上海交通大学学报(医学版) ›› 2020, Vol. 40 ›› Issue (08): 1063-1068.doi: 10.3969/j.issn.1674-8115.2020.08.010

• 论著·基础研究 • 上一篇    下一篇

组蛋白乙酰化在IgA肾病发病中的作用

戴 芹1,王伟铭2   

  1. 1. 复旦大学附属中山医院徐汇医院肾内科,上海 200031;2.上海交通大学医学院附属瑞金医院肾内科,上海 200025
  • 出版日期:2020-08-28 发布日期:2020-08-28
  • 通讯作者: 王伟铭,电子信箱:wweiming@medmail.com.cn。
  • 作者简介:戴 芹(1978—),女,副主任医师,博士;电子信箱:dai11qin@sina.com。
  • 基金资助:
    上海市卫健委课题(201640045);上海市高级中西医结合人才培养项目 [ZY(2018-2020)-RCPY-2020];上海市徐汇区卫生健康系统人才培养项目(xhxtrc2019-2021)。
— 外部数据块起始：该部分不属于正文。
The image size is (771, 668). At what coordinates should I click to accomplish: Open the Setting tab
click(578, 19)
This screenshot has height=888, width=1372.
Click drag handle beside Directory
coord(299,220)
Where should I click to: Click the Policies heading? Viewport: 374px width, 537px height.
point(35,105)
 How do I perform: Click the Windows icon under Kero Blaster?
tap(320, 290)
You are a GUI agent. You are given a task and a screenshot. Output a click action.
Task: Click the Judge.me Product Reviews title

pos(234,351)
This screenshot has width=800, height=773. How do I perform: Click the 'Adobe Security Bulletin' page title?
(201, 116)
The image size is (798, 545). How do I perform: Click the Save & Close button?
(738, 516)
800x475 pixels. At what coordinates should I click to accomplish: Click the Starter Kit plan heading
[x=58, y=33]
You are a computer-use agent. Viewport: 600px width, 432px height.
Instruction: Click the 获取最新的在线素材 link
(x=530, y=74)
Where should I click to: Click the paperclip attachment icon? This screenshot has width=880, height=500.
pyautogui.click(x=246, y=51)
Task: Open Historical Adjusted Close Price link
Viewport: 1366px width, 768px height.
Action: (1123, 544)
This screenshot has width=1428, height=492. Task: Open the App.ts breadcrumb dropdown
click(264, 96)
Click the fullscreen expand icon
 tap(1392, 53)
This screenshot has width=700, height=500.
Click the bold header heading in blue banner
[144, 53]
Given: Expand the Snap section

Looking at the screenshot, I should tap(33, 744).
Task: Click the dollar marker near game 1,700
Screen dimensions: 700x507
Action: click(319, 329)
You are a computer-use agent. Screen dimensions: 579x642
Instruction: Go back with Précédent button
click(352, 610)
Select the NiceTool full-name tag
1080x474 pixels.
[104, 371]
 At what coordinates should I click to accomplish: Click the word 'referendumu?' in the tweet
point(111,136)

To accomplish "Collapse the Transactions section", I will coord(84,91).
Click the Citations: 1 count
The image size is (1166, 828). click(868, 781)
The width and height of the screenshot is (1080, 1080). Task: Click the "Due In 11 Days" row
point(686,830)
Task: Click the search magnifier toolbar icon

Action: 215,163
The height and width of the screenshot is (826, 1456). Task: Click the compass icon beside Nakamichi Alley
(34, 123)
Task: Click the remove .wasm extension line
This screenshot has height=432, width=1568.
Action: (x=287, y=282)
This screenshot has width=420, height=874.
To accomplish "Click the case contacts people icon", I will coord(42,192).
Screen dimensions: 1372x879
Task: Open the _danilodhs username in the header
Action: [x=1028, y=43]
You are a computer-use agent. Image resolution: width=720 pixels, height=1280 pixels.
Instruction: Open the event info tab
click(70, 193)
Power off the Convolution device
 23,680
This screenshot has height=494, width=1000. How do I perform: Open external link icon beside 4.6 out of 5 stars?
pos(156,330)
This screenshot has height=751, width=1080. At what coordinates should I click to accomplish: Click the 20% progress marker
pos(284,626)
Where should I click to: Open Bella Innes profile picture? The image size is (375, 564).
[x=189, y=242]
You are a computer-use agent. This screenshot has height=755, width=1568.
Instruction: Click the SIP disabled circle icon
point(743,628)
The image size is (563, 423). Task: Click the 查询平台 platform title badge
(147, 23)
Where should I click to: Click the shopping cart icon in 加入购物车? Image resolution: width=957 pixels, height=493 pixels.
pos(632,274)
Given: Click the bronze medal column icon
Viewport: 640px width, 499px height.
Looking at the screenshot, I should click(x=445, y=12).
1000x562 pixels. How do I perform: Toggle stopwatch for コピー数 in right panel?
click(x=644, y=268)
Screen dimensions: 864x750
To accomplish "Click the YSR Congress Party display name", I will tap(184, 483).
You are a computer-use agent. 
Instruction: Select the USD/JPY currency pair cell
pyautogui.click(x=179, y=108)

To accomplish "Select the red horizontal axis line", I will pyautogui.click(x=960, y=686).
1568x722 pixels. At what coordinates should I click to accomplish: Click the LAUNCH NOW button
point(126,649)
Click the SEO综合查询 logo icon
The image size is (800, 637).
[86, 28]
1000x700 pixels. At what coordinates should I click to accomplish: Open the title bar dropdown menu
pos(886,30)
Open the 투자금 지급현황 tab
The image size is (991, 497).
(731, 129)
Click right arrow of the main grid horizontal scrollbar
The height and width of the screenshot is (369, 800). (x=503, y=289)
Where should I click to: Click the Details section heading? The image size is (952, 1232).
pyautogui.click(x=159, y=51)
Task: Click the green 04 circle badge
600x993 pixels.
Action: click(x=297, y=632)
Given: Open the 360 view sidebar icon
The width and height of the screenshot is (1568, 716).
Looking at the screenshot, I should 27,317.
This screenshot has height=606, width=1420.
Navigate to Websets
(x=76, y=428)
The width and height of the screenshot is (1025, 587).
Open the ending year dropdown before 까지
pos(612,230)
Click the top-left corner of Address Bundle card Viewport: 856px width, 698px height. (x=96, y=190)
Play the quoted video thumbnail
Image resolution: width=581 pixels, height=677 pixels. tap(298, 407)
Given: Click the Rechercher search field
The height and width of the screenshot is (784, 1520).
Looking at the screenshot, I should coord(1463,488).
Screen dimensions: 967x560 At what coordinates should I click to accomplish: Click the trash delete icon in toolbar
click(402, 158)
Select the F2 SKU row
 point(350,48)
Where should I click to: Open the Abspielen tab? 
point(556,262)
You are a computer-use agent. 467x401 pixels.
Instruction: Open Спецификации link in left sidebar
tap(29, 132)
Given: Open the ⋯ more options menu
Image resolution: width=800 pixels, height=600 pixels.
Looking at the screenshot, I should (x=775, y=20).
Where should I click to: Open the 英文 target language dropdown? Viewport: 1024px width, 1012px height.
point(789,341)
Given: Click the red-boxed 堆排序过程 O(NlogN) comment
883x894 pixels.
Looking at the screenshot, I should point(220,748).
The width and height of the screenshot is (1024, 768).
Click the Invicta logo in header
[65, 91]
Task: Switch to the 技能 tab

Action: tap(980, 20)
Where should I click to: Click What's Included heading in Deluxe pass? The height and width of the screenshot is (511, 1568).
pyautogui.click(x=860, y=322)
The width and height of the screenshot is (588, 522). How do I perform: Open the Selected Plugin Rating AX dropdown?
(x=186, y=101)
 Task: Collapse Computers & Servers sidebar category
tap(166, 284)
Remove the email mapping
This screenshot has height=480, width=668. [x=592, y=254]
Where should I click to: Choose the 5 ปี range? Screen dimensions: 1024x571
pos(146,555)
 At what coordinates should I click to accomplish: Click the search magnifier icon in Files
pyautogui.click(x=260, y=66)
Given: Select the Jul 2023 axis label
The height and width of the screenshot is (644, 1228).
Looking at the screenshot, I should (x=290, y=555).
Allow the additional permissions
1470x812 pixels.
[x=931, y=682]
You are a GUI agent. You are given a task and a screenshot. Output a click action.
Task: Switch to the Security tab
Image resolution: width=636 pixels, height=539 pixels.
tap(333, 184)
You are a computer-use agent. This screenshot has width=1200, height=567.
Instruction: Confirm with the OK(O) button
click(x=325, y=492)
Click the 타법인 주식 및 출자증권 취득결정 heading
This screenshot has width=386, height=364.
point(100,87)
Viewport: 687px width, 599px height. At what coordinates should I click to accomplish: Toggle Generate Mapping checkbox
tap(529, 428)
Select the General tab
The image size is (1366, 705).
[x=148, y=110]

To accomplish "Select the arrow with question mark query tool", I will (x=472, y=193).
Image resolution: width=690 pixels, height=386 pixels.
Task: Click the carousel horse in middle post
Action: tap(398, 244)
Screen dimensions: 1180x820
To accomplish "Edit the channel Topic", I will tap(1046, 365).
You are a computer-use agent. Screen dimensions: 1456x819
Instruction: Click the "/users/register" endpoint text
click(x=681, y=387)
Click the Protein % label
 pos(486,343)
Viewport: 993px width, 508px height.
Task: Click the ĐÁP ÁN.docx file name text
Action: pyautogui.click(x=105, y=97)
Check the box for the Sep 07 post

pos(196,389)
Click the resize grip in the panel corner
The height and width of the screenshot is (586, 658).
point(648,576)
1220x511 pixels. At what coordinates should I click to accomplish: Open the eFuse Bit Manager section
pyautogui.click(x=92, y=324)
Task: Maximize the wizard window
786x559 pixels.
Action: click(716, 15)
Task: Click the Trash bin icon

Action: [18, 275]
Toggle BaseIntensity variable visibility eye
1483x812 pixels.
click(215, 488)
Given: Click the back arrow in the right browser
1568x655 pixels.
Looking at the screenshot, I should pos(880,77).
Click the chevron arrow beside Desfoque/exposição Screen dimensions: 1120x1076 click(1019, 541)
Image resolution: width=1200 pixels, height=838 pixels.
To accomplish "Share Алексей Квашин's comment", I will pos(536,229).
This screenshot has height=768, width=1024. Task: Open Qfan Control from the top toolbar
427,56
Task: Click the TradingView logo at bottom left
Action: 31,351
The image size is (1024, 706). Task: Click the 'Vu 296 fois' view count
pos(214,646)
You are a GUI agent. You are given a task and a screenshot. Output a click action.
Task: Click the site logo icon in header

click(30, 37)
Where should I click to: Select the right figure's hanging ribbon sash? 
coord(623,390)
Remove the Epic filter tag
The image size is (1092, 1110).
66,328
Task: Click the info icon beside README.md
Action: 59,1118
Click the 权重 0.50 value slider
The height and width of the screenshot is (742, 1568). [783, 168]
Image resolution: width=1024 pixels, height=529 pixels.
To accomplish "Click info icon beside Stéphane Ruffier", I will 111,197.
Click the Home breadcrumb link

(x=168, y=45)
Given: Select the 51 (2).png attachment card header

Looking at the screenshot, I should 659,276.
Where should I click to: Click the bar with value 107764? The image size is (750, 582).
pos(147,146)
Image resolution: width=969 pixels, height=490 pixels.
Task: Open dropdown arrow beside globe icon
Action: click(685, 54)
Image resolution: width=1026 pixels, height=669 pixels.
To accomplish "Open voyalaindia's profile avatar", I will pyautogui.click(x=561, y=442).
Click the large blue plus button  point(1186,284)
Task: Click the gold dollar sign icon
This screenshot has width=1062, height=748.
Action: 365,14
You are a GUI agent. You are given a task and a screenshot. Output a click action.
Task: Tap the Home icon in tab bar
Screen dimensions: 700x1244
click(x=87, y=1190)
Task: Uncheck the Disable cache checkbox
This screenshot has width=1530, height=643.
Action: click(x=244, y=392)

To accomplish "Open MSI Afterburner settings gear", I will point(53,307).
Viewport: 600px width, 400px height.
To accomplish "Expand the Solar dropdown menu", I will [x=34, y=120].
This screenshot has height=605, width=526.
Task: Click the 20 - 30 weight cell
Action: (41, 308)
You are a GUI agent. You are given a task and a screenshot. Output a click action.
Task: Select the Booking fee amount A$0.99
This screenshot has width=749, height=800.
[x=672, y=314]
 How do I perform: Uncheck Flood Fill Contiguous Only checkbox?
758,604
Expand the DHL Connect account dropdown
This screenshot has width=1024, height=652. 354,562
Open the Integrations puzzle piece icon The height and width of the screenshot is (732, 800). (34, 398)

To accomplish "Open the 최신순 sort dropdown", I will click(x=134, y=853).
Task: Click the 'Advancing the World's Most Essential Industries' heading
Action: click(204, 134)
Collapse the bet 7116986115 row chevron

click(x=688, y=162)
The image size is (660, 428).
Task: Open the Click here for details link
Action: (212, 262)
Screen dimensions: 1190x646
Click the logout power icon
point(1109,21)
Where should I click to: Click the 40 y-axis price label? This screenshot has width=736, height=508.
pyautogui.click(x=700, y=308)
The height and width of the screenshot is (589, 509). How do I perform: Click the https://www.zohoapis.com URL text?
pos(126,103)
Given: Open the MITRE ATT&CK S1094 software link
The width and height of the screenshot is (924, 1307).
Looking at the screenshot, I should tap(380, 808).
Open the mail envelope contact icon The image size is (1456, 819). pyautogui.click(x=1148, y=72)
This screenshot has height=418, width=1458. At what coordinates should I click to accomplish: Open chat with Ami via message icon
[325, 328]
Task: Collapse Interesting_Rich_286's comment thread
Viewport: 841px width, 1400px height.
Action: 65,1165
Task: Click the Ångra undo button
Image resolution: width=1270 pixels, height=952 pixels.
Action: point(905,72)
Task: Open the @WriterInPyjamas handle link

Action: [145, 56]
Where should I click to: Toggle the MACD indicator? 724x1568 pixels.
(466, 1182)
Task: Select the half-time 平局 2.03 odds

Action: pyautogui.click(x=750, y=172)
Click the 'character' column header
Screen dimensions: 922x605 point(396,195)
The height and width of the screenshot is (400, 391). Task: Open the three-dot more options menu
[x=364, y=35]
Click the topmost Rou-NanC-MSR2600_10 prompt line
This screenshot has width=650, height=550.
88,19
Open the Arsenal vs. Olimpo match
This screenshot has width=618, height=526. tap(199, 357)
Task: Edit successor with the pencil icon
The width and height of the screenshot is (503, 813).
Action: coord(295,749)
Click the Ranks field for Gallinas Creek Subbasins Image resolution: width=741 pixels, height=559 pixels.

Role of histone acetylation in the pathogenesis of IgA nephropathy

DAI Qin1, WANG Wei-ming2   

  1. 1. Department of Nephrology, Xuhui hospital, Zhongshan Hospital, Fudan University ,Shanghai 200031,China; 2. Department of Nephrology, Ruijin Hospital, Shanghai Jiao Tong University School of Medicine, Shanghai 200025, China
  • Online:2020-08-28 Published:2020-08-28
  • Supported by:
    Project of Shanghai Municipal Health Commission (201640045); Shanghai Senior Integrated Traditional Chinese and Western Medicine Talents Training Project [ZY(2018-2020)-RCPY-2020]; Personnel Training Project of Health System in Xuhui District of Shanghai (xhxtrc2019-2021).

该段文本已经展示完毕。